_Given information_
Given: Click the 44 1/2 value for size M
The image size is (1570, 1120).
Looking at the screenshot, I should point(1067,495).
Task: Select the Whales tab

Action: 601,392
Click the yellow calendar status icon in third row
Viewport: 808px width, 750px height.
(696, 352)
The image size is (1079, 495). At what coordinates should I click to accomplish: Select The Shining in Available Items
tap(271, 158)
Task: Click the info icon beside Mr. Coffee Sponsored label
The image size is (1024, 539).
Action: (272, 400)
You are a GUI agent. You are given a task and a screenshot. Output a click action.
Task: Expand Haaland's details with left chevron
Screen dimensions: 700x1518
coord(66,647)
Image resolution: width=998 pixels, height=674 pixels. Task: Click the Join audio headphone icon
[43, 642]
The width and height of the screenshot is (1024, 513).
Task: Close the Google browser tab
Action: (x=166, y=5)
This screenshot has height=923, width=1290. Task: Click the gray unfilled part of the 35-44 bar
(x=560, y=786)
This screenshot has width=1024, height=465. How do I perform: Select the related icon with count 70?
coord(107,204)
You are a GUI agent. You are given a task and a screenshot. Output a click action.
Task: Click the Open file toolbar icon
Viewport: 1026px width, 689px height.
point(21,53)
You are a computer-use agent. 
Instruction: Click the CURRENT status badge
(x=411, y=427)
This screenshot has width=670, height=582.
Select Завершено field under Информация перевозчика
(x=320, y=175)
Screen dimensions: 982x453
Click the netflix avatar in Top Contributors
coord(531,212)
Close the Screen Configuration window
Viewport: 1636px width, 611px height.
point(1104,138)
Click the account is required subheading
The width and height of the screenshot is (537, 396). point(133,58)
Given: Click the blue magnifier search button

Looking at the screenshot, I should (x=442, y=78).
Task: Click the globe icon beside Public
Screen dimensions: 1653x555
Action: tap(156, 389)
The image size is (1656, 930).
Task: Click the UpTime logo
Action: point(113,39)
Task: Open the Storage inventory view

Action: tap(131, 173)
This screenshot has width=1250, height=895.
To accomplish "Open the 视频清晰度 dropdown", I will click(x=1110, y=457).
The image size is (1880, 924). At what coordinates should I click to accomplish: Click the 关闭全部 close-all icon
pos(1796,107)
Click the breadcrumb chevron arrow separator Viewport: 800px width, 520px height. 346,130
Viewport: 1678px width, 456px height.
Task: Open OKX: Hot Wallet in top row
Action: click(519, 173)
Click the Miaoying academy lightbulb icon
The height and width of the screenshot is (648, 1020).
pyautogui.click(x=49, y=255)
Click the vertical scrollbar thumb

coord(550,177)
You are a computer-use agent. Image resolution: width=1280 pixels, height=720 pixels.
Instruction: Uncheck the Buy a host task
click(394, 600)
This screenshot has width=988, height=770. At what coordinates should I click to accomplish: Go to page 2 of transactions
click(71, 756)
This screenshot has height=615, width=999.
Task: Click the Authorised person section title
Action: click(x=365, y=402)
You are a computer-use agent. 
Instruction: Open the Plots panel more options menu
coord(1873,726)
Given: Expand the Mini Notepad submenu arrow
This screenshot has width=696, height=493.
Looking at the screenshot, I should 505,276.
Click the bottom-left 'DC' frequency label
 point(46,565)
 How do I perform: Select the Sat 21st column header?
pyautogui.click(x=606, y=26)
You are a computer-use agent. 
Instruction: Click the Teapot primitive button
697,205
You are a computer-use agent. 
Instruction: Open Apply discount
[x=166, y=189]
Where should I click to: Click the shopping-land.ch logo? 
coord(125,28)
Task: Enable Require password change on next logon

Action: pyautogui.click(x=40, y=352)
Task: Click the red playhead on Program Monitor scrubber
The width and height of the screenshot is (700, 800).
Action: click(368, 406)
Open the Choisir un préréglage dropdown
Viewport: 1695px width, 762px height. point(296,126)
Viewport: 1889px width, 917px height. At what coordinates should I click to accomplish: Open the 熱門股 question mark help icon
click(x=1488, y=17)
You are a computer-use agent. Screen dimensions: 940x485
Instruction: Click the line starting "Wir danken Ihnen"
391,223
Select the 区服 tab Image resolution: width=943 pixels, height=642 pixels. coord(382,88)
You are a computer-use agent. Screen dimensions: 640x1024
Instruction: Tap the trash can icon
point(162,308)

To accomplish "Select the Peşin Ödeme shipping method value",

_What you need to do_
Render the lines above as a Markdown table with the columns n and Line, numbering each row and leaving out blank lines.

_Answer in full_
| n | Line |
|---|---|
| 1 | Given: Click the 44 1/2 value for size M |
| 2 | The image size is (1570, 1120). |
| 3 | Looking at the screenshot, I should point(1067,495). |
| 4 | Task: Select the Whales tab |
| 5 | Action: 601,392 |
| 6 | Click the yellow calendar status icon in third row |
| 7 | Viewport: 808px width, 750px height. |
| 8 | (696, 352) |
| 9 | The image size is (1079, 495). At what coordinates should I click to accomplish: Select The Shining in Available Items |
| 10 | tap(271, 158) |
| 11 | Task: Click the info icon beside Mr. Coffee Sponsored label |
| 12 | The image size is (1024, 539). |
| 13 | Action: (272, 400) |
| 14 | You are a GUI agent. You are given a task and a screenshot. Output a click action. |
| 15 | Task: Expand Haaland's details with left chevron |
| 16 | Screen dimensions: 700x1518 |
| 17 | coord(66,647) |
| 18 | Image resolution: width=998 pixels, height=674 pixels. Task: Click the Join audio headphone icon |
| 19 | [43, 642] |
| 20 | The width and height of the screenshot is (1024, 513). |
| 21 | Task: Close the Google browser tab |
| 22 | Action: (x=166, y=5) |
| 23 | This screenshot has height=923, width=1290. Task: Click the gray unfilled part of the 35-44 bar |
| 24 | (x=560, y=786) |
| 25 | This screenshot has width=1024, height=465. How do I perform: Select the related icon with count 70? |
| 26 | coord(107,204) |
| 27 | You are a GUI agent. You are given a task and a screenshot. Output a click action. |
| 28 | Task: Click the Open file toolbar icon |
| 29 | Viewport: 1026px width, 689px height. |
| 30 | point(21,53) |
| 31 | You are a computer-use agent.  |
| 32 | Instruction: Click the CURRENT status badge |
| 33 | (x=411, y=427) |
| 34 | This screenshot has width=670, height=582. |
| 35 | Select Завершено field under Информация перевозчика |
| 36 | (x=320, y=175) |
| 37 | Screen dimensions: 982x453 |
| 38 | Click the netflix avatar in Top Contributors |
| 39 | coord(531,212) |
| 40 | Close the Screen Configuration window |
| 41 | Viewport: 1636px width, 611px height. |
| 42 | point(1104,138) |
| 43 | Click the account is required subheading |
| 44 | The width and height of the screenshot is (537, 396). point(133,58) |
| 45 | Given: Click the blue magnifier search button |
| 46 | Looking at the screenshot, I should (x=442, y=78). |
| 47 | Task: Click the globe icon beside Public |
| 48 | Screen dimensions: 1653x555 |
| 49 | Action: tap(156, 389) |
| 50 | The image size is (1656, 930). |
| 51 | Task: Click the UpTime logo |
| 52 | Action: point(113,39) |
| 53 | Task: Open the Storage inventory view |
| 54 | Action: tap(131, 173) |
| 55 | This screenshot has width=1250, height=895. |
| 56 | To accomplish "Open the 视频清晰度 dropdown", I will click(x=1110, y=457). |
| 57 | The image size is (1880, 924). At what coordinates should I click to accomplish: Click the 关闭全部 close-all icon |
| 58 | pos(1796,107) |
| 59 | Click the breadcrumb chevron arrow separator Viewport: 800px width, 520px height. 346,130 |
| 60 | Viewport: 1678px width, 456px height. |
| 61 | Task: Open OKX: Hot Wallet in top row |
| 62 | Action: click(519, 173) |
| 63 | Click the Miaoying academy lightbulb icon |
| 64 | The height and width of the screenshot is (648, 1020). |
| 65 | pyautogui.click(x=49, y=255) |
| 66 | Click the vertical scrollbar thumb |
| 67 | coord(550,177) |
| 68 | You are a computer-use agent. Image resolution: width=1280 pixels, height=720 pixels. |
| 69 | Instruction: Uncheck the Buy a host task |
| 70 | click(394, 600) |
| 71 | This screenshot has width=988, height=770. At what coordinates should I click to accomplish: Go to page 2 of transactions |
| 72 | click(71, 756) |
| 73 | This screenshot has height=615, width=999. |
| 74 | Task: Click the Authorised person section title |
| 75 | Action: click(x=365, y=402) |
| 76 | You are a computer-use agent.  |
| 77 | Instruction: Open the Plots panel more options menu |
| 78 | coord(1873,726) |
| 79 | Given: Expand the Mini Notepad submenu arrow |
| 80 | This screenshot has width=696, height=493. |
| 81 | Looking at the screenshot, I should 505,276. |
| 82 | Click the bottom-left 'DC' frequency label |
| 83 |  point(46,565) |
| 84 |  How do I perform: Select the Sat 21st column header? |
| 85 | pyautogui.click(x=606, y=26) |
| 86 | You are a computer-use agent.  |
| 87 | Instruction: Click the Teapot primitive button |
| 88 | 697,205 |
| 89 | You are a computer-use agent.  |
| 90 | Instruction: Open Apply discount |
| 91 | [x=166, y=189] |
| 92 | Where should I click to: Click the shopping-land.ch logo?  |
| 93 | coord(125,28) |
| 94 | Task: Enable Require password change on next logon |
| 95 | Action: pyautogui.click(x=40, y=352) |
| 96 | Task: Click the red playhead on Program Monitor scrubber |
| 97 | The width and height of the screenshot is (700, 800). |
| 98 | Action: click(368, 406) |
| 99 | Open the Choisir un préréglage dropdown |
| 100 | Viewport: 1695px width, 762px height. point(296,126) |
| 101 | Viewport: 1889px width, 917px height. At what coordinates should I click to accomplish: Open the 熱門股 question mark help icon |
| 102 | click(x=1488, y=17) |
| 103 | You are a computer-use agent. Screen dimensions: 940x485 |
| 104 | Instruction: Click the line starting "Wir danken Ihnen" |
| 105 | 391,223 |
| 106 | Select the 区服 tab Image resolution: width=943 pixels, height=642 pixels. coord(382,88) |
| 107 | You are a computer-use agent. Screen dimensions: 640x1024 |
| 108 | Instruction: Tap the trash can icon |
| 109 | point(162,308) |
| 110 | To accomplish "Select the Peşin Ödeme shipping method value", |